When you have many functions decorating the original behaviour combining them can become messy.

func main() {
  a = WrapCache(&sync.Map{})(WrapLogger(log.New(os.Stdout, "test", 1))(a))
  a.Add(10, 20)
}

For this we can have an elegant solution called chaining, this solution makes it more human readable to see how the wrapping works.
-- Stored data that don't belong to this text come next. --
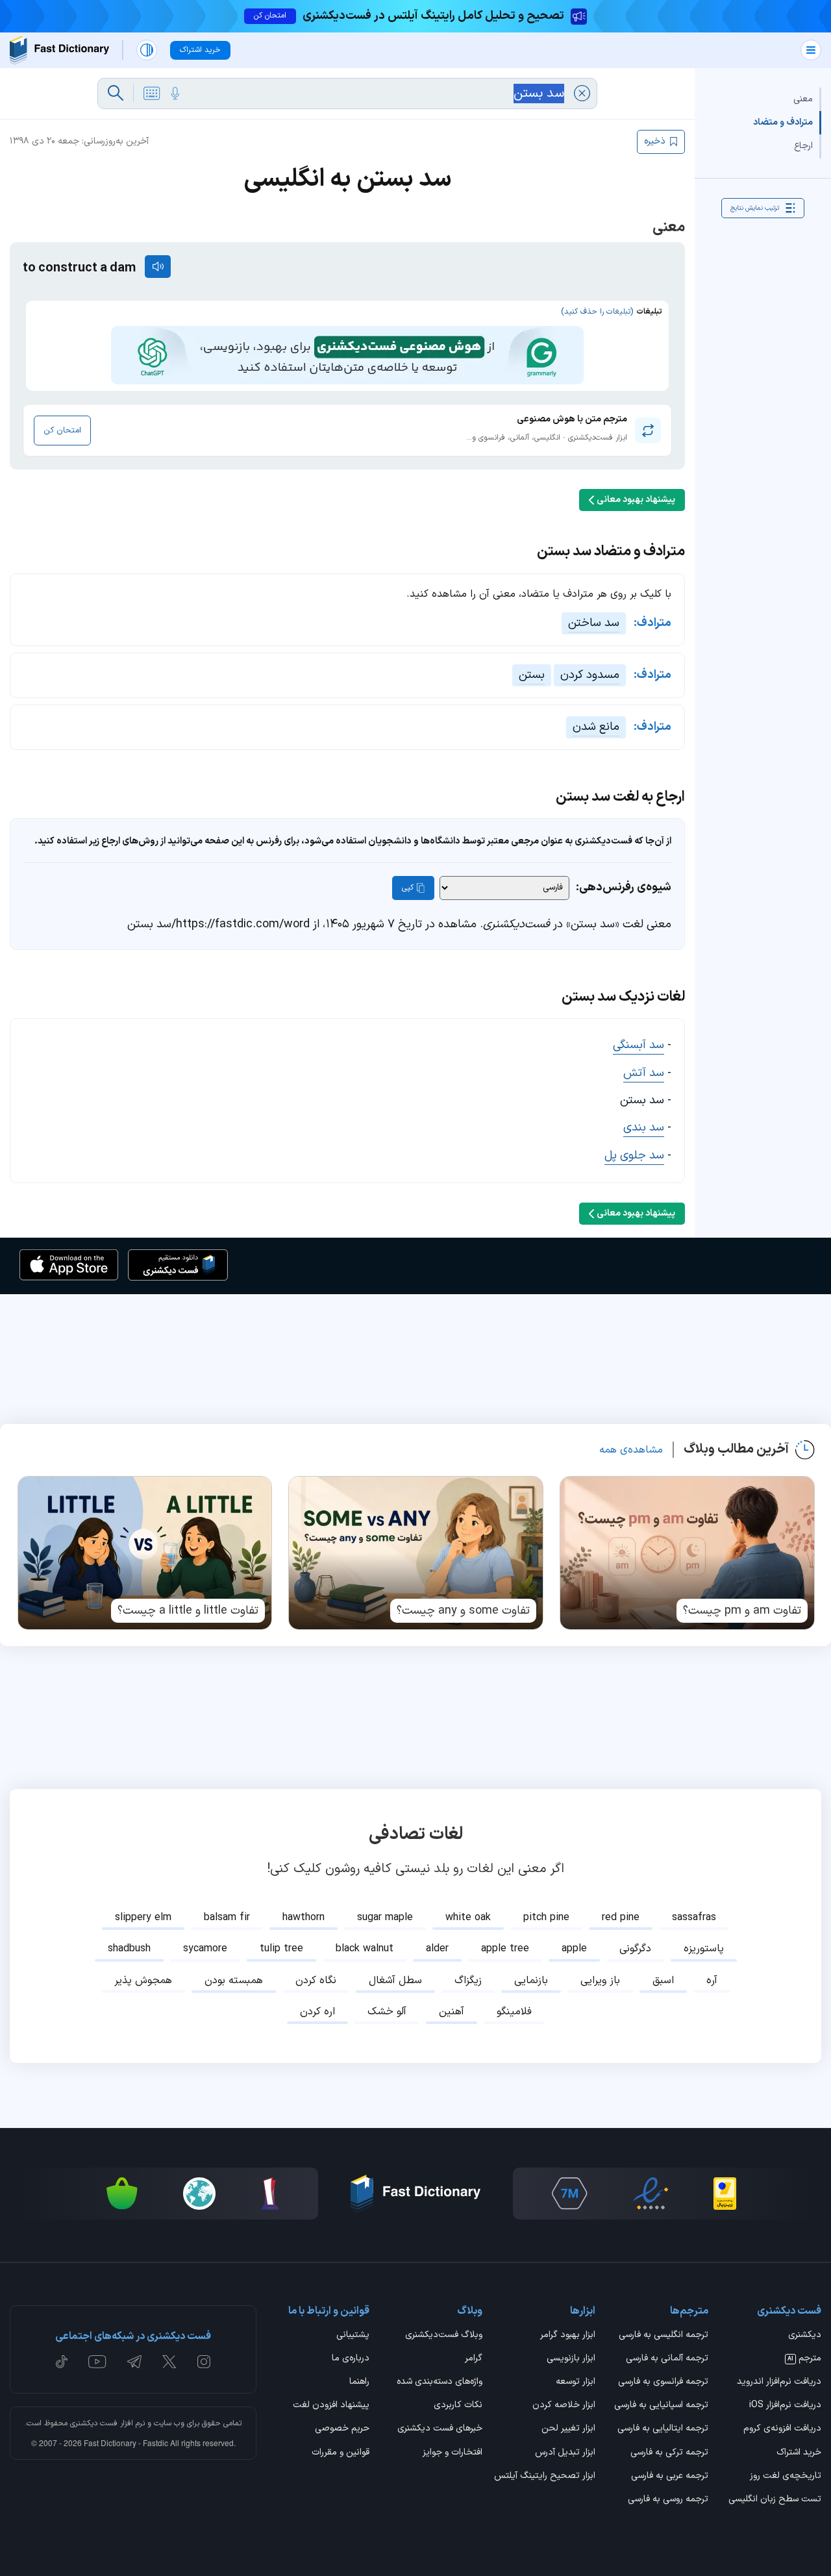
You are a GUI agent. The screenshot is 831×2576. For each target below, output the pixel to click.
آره (711, 1980)
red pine (620, 1917)
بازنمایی (531, 1980)
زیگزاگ (468, 1980)
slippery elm (143, 1917)
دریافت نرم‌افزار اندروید (779, 2382)
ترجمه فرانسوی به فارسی (663, 2382)
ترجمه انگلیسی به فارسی (663, 2336)
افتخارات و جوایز (452, 2453)
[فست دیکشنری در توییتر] (169, 2361)
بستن (532, 675)
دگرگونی (635, 1949)
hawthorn (303, 1917)
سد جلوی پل (634, 1155)
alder (437, 1949)
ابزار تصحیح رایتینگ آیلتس (544, 2476)
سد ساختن (593, 623)
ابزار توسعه (575, 2382)
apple (574, 1949)
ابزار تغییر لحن (568, 2429)
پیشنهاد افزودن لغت (331, 2406)
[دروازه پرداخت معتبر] (724, 2193)
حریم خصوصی (342, 2429)
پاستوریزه (704, 1949)
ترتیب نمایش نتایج (754, 207)
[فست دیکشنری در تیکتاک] (62, 2361)
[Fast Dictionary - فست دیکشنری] (59, 50)
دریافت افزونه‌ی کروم (782, 2429)
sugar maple (385, 1917)
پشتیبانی (352, 2336)
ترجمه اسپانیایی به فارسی (661, 2406)
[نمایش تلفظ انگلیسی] (158, 266)
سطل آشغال (395, 1980)
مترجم (804, 2359)
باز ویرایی (600, 1980)
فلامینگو (514, 2012)
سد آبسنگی (638, 1045)
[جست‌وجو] (115, 93)
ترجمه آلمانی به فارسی (667, 2359)
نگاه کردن (315, 1980)
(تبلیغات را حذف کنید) (597, 312)
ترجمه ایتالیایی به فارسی (662, 2429)
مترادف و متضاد (783, 122)
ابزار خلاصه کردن (563, 2406)
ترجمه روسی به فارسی (668, 2500)
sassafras (694, 1917)
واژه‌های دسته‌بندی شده (439, 2382)
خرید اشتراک (798, 2453)
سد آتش (643, 1073)
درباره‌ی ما (350, 2359)
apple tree (505, 1949)
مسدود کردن (589, 675)
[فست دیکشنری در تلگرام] (134, 2361)
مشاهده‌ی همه (631, 1450)
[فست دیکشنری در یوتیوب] (97, 2361)
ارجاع (803, 146)
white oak (468, 1917)
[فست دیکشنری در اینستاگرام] (203, 2361)
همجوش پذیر (143, 1980)
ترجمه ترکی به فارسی (669, 2453)
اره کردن (317, 2012)
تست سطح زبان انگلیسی (774, 2500)
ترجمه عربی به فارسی (669, 2476)
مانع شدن (596, 727)
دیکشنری (804, 2336)
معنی (803, 99)
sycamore (205, 1949)
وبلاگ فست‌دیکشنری (443, 2336)
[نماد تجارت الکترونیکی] (650, 2193)
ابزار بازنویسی (571, 2359)
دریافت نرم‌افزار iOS (785, 2406)
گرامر (473, 2359)
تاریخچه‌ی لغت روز (785, 2476)
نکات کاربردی (458, 2406)
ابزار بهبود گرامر (567, 2336)
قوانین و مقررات (340, 2453)
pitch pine (546, 1917)
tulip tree (281, 1949)
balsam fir (227, 1917)
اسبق (663, 1980)
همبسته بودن (234, 1980)
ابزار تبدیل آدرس (565, 2453)
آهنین (451, 2012)
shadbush (129, 1949)
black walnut (364, 1949)
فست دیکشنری (94, 2423)
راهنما (359, 2382)
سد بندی (643, 1127)
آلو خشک (386, 2012)
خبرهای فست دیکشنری (439, 2429)
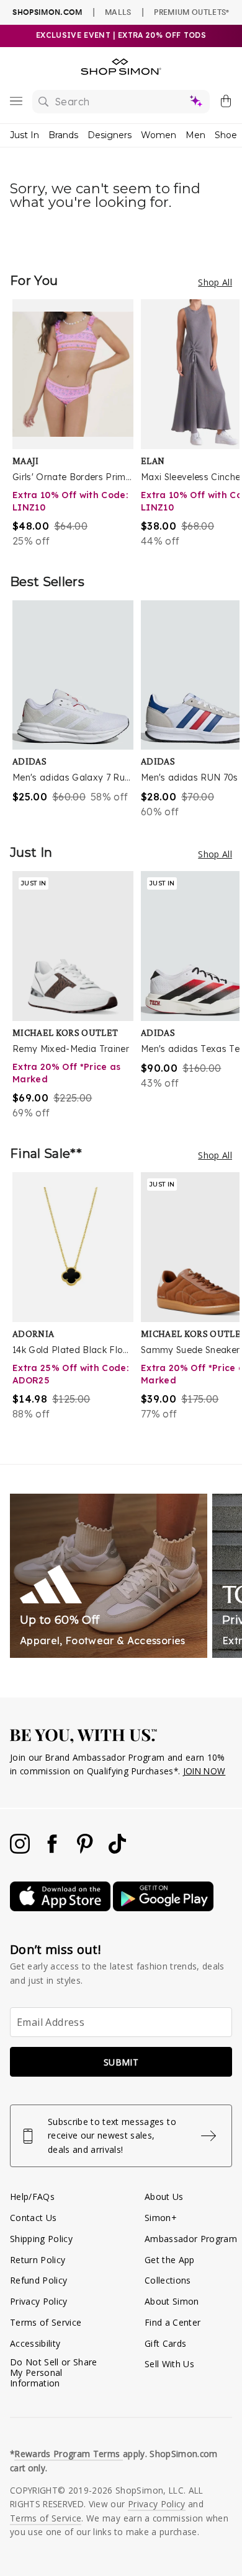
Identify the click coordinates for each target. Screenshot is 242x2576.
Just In (24, 135)
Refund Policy (38, 2280)
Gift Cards (165, 2343)
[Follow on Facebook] (53, 1850)
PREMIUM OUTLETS (191, 11)
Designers (109, 135)
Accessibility (35, 2343)
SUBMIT (121, 2062)
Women (158, 135)
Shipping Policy (41, 2239)
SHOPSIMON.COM (47, 12)
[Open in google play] (163, 1908)
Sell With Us (169, 2364)
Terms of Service (45, 2322)
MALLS (118, 11)
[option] (76, 423)
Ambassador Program (191, 2239)
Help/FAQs (32, 2196)
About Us (164, 2196)
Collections (168, 2280)
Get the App (170, 2260)
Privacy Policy (39, 2301)
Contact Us (33, 2217)
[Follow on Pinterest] (86, 1850)
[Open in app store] (61, 1908)
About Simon (172, 2301)
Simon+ (161, 2217)
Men (195, 135)
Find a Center (172, 2322)
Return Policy (37, 2260)
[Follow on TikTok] (117, 1850)
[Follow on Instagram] (21, 1850)
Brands (63, 135)
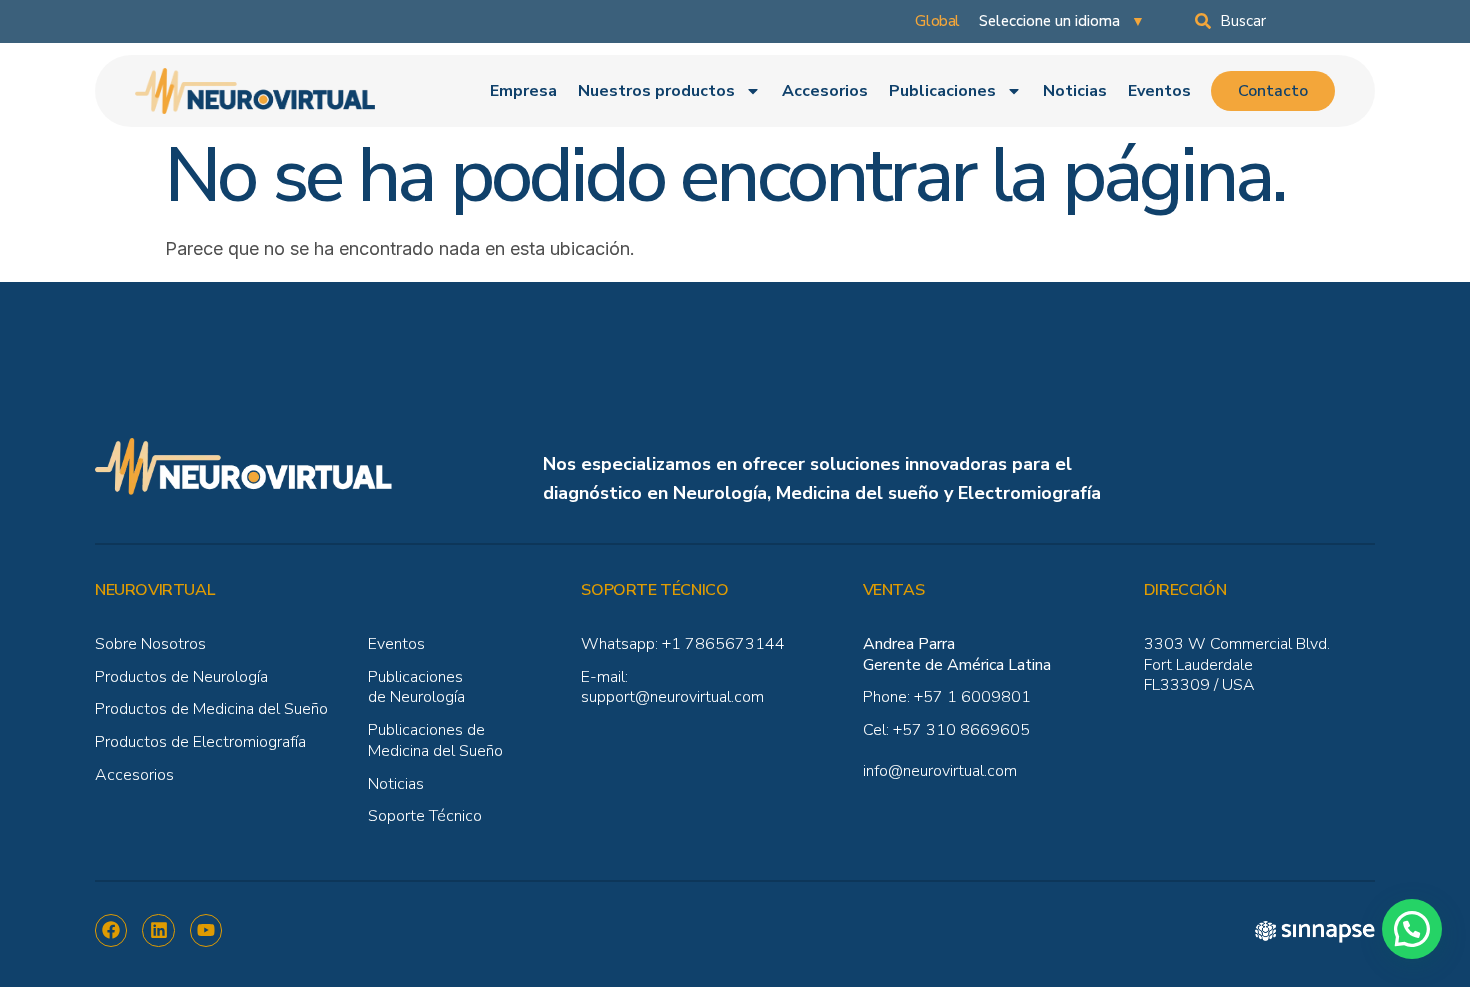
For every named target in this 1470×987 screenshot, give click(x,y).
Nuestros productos (656, 91)
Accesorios (825, 91)
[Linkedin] (158, 930)
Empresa (523, 91)
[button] (1412, 929)
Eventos (1159, 91)
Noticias (1075, 91)
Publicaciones (942, 91)
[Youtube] (206, 930)
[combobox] (1285, 21)
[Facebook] (111, 930)
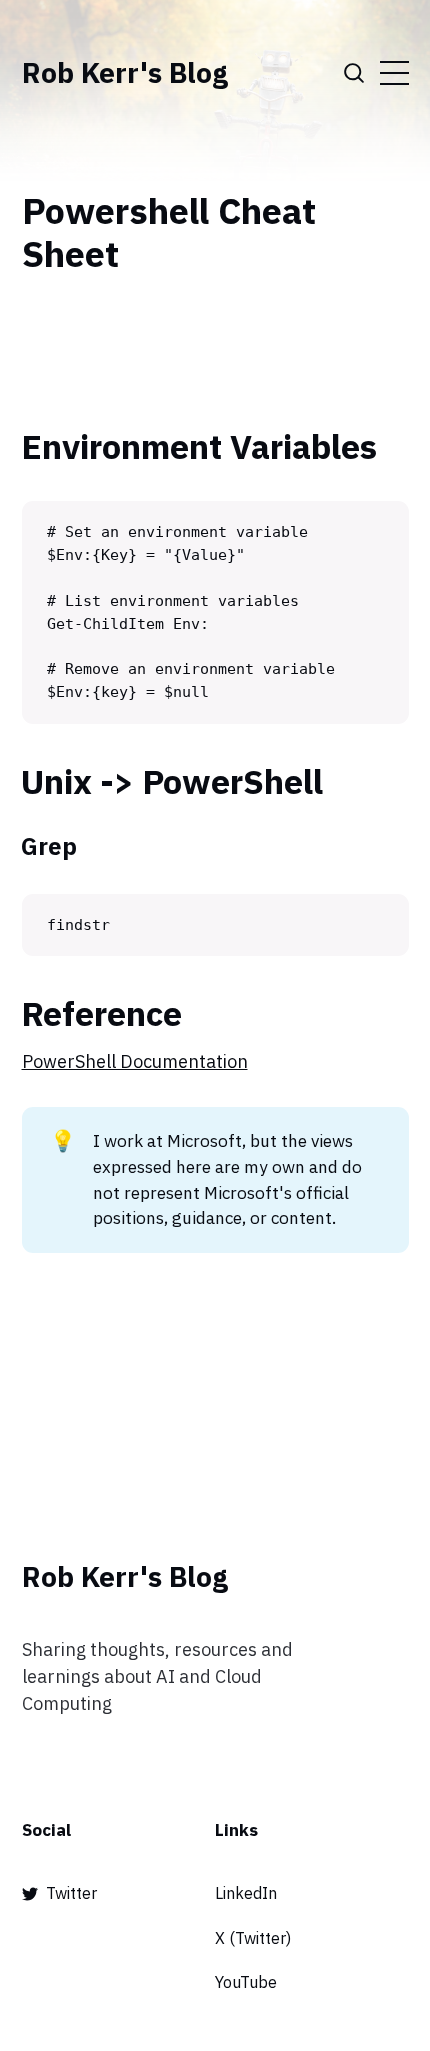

func Chain(outer AdderMiddleware, middleware ...AdderMiddleware) AdderMiddleware {
  return func(a Adder) Adder {
    topIndex := len(middleware) - 1
    for i := range middleware {
      a = middleware[topIndex-i](a)
    }
    return outer(a)
  }
}

The above code loops through the given middleware functions in reverse order and inserts the Adder in it. With every iteration the Adder is overwritten to the wrapped adder which is used as input for the next middleware. The reason why the loop is in reverse order is because this way the wrapped function is called in the order the middlewares are declared. That means that the first middleware function is the outermost middleware wrapper. Chain is also a middleware function, but instead of having to do all this wrapping manually, the Chain function can be used like this, making the main function way cleaner:

func main() {
  var a Adder = AdderFunc(
    func(x, y int) int {
      return x + y
    },
  )
  a = Chain(
    WrapLogger(log.New(os.Stdout, "test", 1)),
    WrapCache(&sync.Map{}),
  )(a)

  a.Add(10, 20)
}

When reading this codes it more obvious what is happening, adding new middleware functions is also a bit easier and doesn’t make the code messy.

Further thoughts

This pattern can be really usefull to seperate the business logic from things which don’t belong in the business logic, like caching, logging and metrics. It also allows you to think in terms of small composable interfaces and how to cleanly add additional features on top of them without changing the original code and behaviour. In the end your main function starts to look very clean and clear for a future developer. My main functions started to look like this:

gc := geocoder.Chain(
  geocoder.WrapLogger(svcLogger.WithField("geocoder", "google-maps")),
  geocoder.WrapMetrics(mockMetrics),
  geocoder.WrapLRUCache(mockMetrics, 8192),
)(geocoder.Googlemaps(gm, "NL"))

svc := geoparser.Chain(
  geoparser.WrapLogger(svcLogger.WithField("geoparser", "parser")),
  geoparser.WrapMetrics(mockMetrics),
)(geoparser.WrapService(mockMetrics, p, gc))

My functions became easier to test and were also easier to adjust, this pattern allowed for better maintainability overall. The pattern can also be applied to interfaces with multiple functions, but this is left as an exercise for the reader.

Thanks for reading and happy programming (y)!